Перепишите все записи ниже, заменив «Image resolution» на «Screenshot size». Всё остальное оставьте без изменений.

Записи из набора данных:

****************

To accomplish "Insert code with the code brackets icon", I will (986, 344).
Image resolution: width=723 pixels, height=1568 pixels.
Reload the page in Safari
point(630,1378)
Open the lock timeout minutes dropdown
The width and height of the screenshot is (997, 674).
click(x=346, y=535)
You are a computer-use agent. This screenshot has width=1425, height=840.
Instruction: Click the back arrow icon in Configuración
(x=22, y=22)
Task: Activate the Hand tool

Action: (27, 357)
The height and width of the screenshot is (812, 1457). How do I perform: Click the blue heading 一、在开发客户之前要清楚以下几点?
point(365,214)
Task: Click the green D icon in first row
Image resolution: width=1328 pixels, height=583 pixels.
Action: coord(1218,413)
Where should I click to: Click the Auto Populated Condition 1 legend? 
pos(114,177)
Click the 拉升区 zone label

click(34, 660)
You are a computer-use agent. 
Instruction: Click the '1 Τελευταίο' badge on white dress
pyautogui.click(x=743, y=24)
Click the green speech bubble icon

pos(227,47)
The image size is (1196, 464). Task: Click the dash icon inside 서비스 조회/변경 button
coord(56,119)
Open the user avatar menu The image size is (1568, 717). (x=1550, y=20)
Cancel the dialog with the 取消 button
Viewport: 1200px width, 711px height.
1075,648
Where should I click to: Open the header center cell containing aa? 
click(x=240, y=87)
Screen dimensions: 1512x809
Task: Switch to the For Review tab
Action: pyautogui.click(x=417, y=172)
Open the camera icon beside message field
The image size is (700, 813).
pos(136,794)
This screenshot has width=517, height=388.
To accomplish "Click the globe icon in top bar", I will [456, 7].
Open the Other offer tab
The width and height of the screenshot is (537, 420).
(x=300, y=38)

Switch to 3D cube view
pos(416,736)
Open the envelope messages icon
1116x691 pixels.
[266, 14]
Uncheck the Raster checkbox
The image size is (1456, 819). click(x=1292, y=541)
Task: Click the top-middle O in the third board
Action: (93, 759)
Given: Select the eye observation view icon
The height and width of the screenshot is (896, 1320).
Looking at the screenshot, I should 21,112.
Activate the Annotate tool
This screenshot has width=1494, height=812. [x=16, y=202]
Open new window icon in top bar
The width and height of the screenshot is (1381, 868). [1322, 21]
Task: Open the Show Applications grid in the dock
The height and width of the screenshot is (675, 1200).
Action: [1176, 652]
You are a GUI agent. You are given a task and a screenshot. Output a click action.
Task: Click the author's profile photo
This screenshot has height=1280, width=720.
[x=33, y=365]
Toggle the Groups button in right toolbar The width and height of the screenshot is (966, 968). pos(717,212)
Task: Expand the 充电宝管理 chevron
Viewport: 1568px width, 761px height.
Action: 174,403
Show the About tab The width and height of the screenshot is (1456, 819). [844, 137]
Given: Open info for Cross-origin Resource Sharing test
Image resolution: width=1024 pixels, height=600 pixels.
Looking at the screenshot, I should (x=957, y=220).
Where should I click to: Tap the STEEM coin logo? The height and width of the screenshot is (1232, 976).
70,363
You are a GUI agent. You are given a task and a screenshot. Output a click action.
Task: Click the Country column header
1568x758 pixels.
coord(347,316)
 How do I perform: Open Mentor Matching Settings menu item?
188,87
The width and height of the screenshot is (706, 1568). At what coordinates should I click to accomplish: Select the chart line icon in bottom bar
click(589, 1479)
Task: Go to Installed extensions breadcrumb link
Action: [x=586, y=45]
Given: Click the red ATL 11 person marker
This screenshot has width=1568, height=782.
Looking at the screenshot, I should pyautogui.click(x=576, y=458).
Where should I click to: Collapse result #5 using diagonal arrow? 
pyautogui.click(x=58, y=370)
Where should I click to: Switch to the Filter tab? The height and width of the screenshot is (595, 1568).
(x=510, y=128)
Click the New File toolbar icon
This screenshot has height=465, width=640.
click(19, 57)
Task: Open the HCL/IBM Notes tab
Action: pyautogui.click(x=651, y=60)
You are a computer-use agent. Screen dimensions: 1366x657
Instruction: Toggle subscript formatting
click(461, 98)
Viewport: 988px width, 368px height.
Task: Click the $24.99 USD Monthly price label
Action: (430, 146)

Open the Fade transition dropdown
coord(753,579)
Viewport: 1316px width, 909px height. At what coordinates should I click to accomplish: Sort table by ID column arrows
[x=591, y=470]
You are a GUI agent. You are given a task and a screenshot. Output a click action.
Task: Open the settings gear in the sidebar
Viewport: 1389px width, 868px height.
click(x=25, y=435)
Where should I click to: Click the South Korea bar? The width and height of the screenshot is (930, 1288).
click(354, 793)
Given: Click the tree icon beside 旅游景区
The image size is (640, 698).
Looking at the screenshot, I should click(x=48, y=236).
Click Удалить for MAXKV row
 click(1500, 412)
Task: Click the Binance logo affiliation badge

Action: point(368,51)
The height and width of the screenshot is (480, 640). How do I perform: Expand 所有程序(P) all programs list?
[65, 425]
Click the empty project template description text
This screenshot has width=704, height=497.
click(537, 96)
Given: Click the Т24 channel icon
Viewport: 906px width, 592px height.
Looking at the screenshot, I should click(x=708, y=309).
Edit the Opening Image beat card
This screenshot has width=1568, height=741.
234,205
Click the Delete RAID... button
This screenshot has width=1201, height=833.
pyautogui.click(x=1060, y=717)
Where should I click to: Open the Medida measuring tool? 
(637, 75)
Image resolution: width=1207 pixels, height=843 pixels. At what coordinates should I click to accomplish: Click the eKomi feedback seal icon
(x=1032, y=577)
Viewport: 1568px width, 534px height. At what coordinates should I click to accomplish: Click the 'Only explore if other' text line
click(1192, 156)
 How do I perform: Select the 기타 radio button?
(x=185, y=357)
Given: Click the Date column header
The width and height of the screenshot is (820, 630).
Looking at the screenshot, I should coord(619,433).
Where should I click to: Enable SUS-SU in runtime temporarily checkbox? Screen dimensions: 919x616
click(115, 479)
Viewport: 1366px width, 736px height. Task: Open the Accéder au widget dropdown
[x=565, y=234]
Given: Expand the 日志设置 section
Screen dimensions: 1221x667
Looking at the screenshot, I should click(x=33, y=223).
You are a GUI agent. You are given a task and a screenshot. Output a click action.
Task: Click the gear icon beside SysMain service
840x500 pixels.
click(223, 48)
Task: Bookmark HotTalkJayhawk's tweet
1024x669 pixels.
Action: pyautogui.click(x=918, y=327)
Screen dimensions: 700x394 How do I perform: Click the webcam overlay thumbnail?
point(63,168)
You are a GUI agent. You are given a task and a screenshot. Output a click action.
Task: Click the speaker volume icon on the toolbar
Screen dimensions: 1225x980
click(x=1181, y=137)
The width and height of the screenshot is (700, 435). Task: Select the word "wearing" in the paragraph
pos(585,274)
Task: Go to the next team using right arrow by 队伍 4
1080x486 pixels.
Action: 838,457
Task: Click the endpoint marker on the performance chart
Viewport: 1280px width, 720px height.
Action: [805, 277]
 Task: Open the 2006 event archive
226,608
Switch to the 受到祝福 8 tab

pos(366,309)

****************

Результат -
To accomplish "Insert code with the code brackets icon", I will (986, 344).
Screenshot size: width=723 pixels, height=1568 pixels.
Reload the page in Safari
point(630,1378)
Open the lock timeout minutes dropdown
The width and height of the screenshot is (997, 674).
click(x=346, y=535)
You are a computer-use agent. This screenshot has width=1425, height=840.
Instruction: Click the back arrow icon in Configuración
(x=22, y=22)
Task: Activate the Hand tool

Action: (27, 357)
The height and width of the screenshot is (812, 1457). How do I perform: Click the blue heading 一、在开发客户之前要清楚以下几点?
point(365,214)
Task: Click the green D icon in first row
Screenshot size: width=1328 pixels, height=583 pixels.
Action: coord(1218,413)
Where should I click to: Click the Auto Populated Condition 1 legend? 
pos(114,177)
Click the 拉升区 zone label

click(34, 660)
You are a computer-use agent. 
Instruction: Click the '1 Τελευταίο' badge on white dress
pyautogui.click(x=743, y=24)
Click the green speech bubble icon

pos(227,47)
The image size is (1196, 464). Task: Click the dash icon inside 서비스 조회/변경 button
coord(56,119)
Open the user avatar menu The image size is (1568, 717). (x=1550, y=20)
Cancel the dialog with the 取消 button
Viewport: 1200px width, 711px height.
1075,648
Where should I click to: Open the header center cell containing aa? 
click(x=240, y=87)
Screen dimensions: 1512x809
Task: Switch to the For Review tab
Action: pyautogui.click(x=417, y=172)
Open the camera icon beside message field
The image size is (700, 813).
pos(136,794)
This screenshot has width=517, height=388.
To accomplish "Click the globe icon in top bar", I will [456, 7].
Open the Other offer tab
The width and height of the screenshot is (537, 420).
(x=300, y=38)

Switch to 3D cube view
pos(416,736)
Open the envelope messages icon
1116x691 pixels.
[266, 14]
Uncheck the Raster checkbox
The image size is (1456, 819). click(x=1292, y=541)
Task: Click the top-middle O in the third board
Action: (93, 759)
Given: Select the eye observation view icon
The height and width of the screenshot is (896, 1320).
Looking at the screenshot, I should 21,112.
Activate the Annotate tool
This screenshot has width=1494, height=812. [x=16, y=202]
Open new window icon in top bar
The width and height of the screenshot is (1381, 868). [1322, 21]
Task: Open the Show Applications grid in the dock
The height and width of the screenshot is (675, 1200).
Action: [1176, 652]
You are a GUI agent. You are given a task and a screenshot. Output a click action.
Task: Click the author's profile photo
This screenshot has height=1280, width=720.
[x=33, y=365]
Toggle the Groups button in right toolbar The width and height of the screenshot is (966, 968). pos(717,212)
Task: Expand the 充电宝管理 chevron
Viewport: 1568px width, 761px height.
Action: 174,403
Show the About tab The width and height of the screenshot is (1456, 819). [844, 137]
Given: Open info for Cross-origin Resource Sharing test
Screenshot size: width=1024 pixels, height=600 pixels.
Looking at the screenshot, I should (x=957, y=220).
Where should I click to: Tap the STEEM coin logo? The height and width of the screenshot is (1232, 976).
70,363
You are a GUI agent. You are given a task and a screenshot. Output a click action.
Task: Click the Country column header
1568x758 pixels.
coord(347,316)
 How do I perform: Open Mentor Matching Settings menu item?
188,87
The width and height of the screenshot is (706, 1568). At what coordinates should I click to accomplish: Select the chart line icon in bottom bar
click(589, 1479)
Task: Go to Installed extensions breadcrumb link
Action: [x=586, y=45]
Given: Click the red ATL 11 person marker
This screenshot has width=1568, height=782.
Looking at the screenshot, I should pyautogui.click(x=576, y=458).
Where should I click to: Collapse result #5 using diagonal arrow? 
pyautogui.click(x=58, y=370)
Where should I click to: Switch to the Filter tab? The height and width of the screenshot is (595, 1568).
(x=510, y=128)
Click the New File toolbar icon
This screenshot has height=465, width=640.
click(19, 57)
Task: Open the HCL/IBM Notes tab
Action: pyautogui.click(x=651, y=60)
You are a computer-use agent. Screen dimensions: 1366x657
Instruction: Toggle subscript formatting
click(461, 98)
Viewport: 988px width, 368px height.
Task: Click the $24.99 USD Monthly price label
Action: (430, 146)

Open the Fade transition dropdown
coord(753,579)
Viewport: 1316px width, 909px height. At what coordinates should I click to accomplish: Sort table by ID column arrows
[x=591, y=470]
You are a GUI agent. You are given a task and a screenshot. Output a click action.
Task: Open the settings gear in the sidebar
Viewport: 1389px width, 868px height.
click(x=25, y=435)
Where should I click to: Click the South Korea bar? The width and height of the screenshot is (930, 1288).
click(354, 793)
Given: Click the tree icon beside 旅游景区
The image size is (640, 698).
Looking at the screenshot, I should click(x=48, y=236).
Click Удалить for MAXKV row
 click(1500, 412)
Task: Click the Binance logo affiliation badge

Action: point(368,51)
The height and width of the screenshot is (480, 640). How do I perform: Expand 所有程序(P) all programs list?
[65, 425]
Click the empty project template description text
This screenshot has width=704, height=497.
click(537, 96)
Given: Click the Т24 channel icon
Viewport: 906px width, 592px height.
Looking at the screenshot, I should click(x=708, y=309).
Edit the Opening Image beat card
This screenshot has width=1568, height=741.
234,205
Click the Delete RAID... button
This screenshot has width=1201, height=833.
pyautogui.click(x=1060, y=717)
Where should I click to: Open the Medida measuring tool? 
(637, 75)
Screenshot size: width=1207 pixels, height=843 pixels. At what coordinates should I click to accomplish: Click the eKomi feedback seal icon
(x=1032, y=577)
Viewport: 1568px width, 534px height. At what coordinates should I click to accomplish: Click the 'Only explore if other' text line
click(1192, 156)
 How do I perform: Select the 기타 radio button?
(x=185, y=357)
Given: Click the Date column header
The width and height of the screenshot is (820, 630).
Looking at the screenshot, I should coord(619,433).
Where should I click to: Enable SUS-SU in runtime temporarily checkbox? Screen dimensions: 919x616
click(115, 479)
Viewport: 1366px width, 736px height. Task: Open the Accéder au widget dropdown
[x=565, y=234]
Given: Expand the 日志设置 section
Screen dimensions: 1221x667
Looking at the screenshot, I should click(x=33, y=223).
You are a GUI agent. You are given a task and a screenshot. Output a click action.
Task: Click the gear icon beside SysMain service
840x500 pixels.
click(223, 48)
Task: Bookmark HotTalkJayhawk's tweet
1024x669 pixels.
Action: pyautogui.click(x=918, y=327)
Screen dimensions: 700x394 How do I perform: Click the webcam overlay thumbnail?
point(63,168)
You are a GUI agent. You are given a task and a screenshot. Output a click action.
Task: Click the speaker volume icon on the toolbar
Screen dimensions: 1225x980
click(x=1181, y=137)
The width and height of the screenshot is (700, 435). Task: Select the word "wearing" in the paragraph
pos(585,274)
Task: Go to the next team using right arrow by 队伍 4
1080x486 pixels.
Action: 838,457
Task: Click the endpoint marker on the performance chart
Viewport: 1280px width, 720px height.
Action: [805, 277]
 Task: Open the 2006 event archive
226,608
Switch to the 受到祝福 8 tab

pos(366,309)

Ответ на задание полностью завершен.